● **DATASET EXCERPTS**:
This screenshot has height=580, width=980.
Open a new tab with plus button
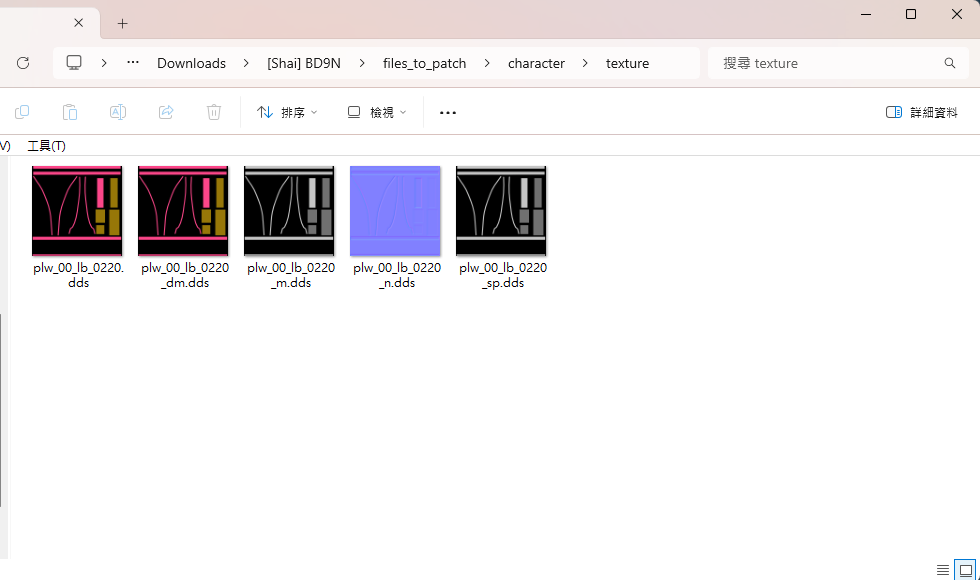123,23
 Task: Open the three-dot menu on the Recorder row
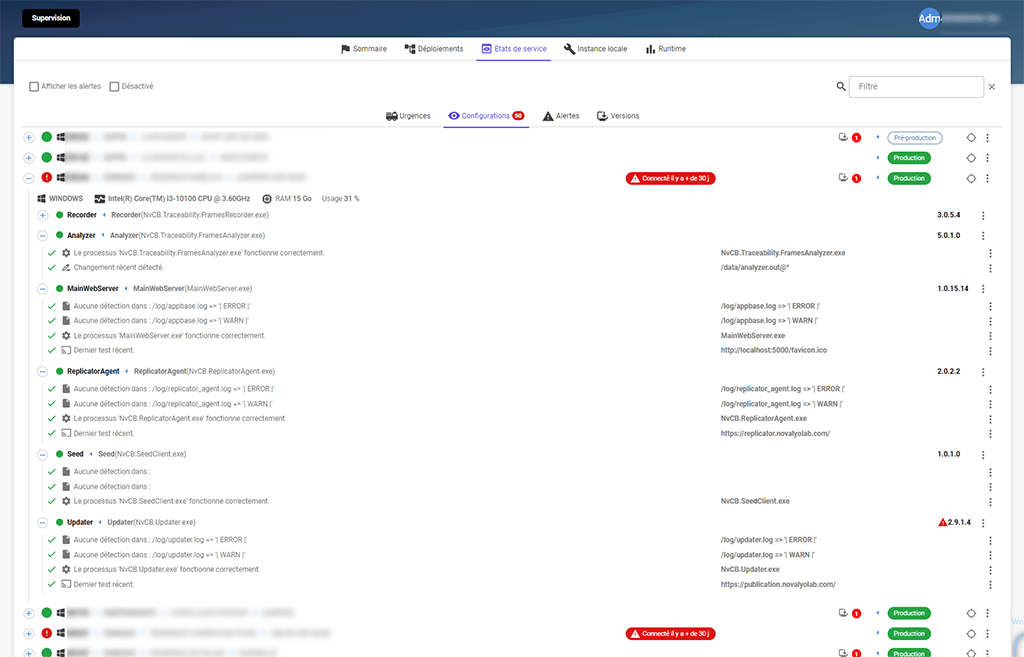click(983, 215)
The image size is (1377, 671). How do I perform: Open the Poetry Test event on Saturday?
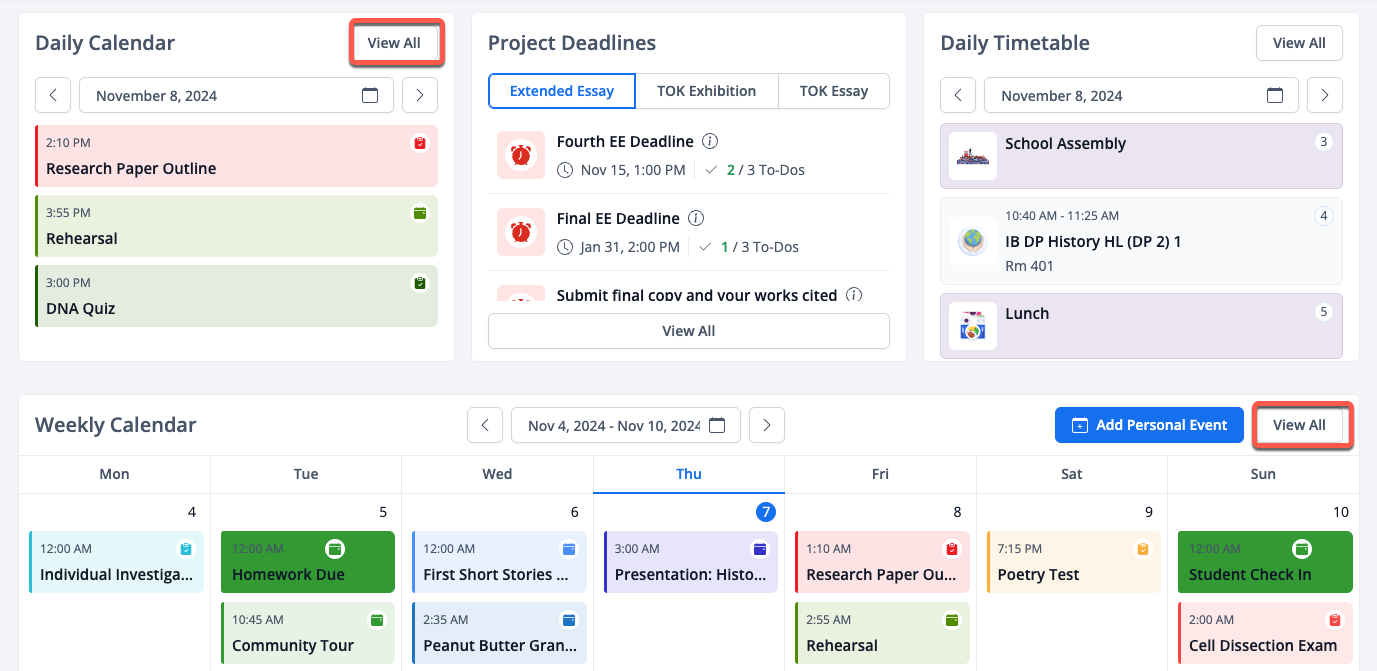coord(1073,562)
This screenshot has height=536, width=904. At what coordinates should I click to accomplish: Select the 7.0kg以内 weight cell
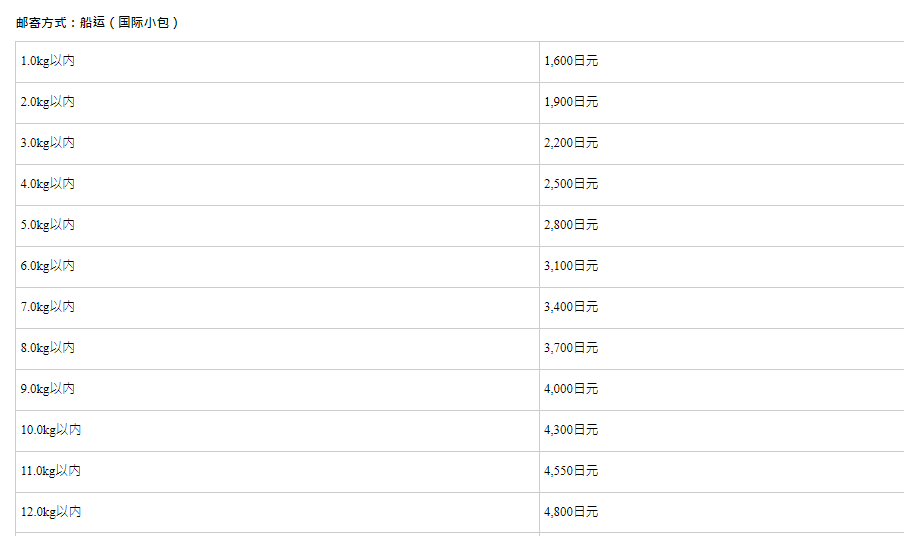coord(277,307)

● **TASK TO COMPLETE**: The job is to set down the whole listing exactly, excluding any images.

● **WRITTEN ANSWER**:
This screenshot has height=580, width=980.
Open a new tab with plus button
123,23
 Task: Open the three-dot menu on the Recorder row
click(983, 215)
The image size is (1377, 671). How do I perform: Open the Poetry Test event on Saturday?
coord(1073,562)
This screenshot has height=536, width=904. At what coordinates should I click to accomplish: Select the 7.0kg以内 weight cell
coord(277,307)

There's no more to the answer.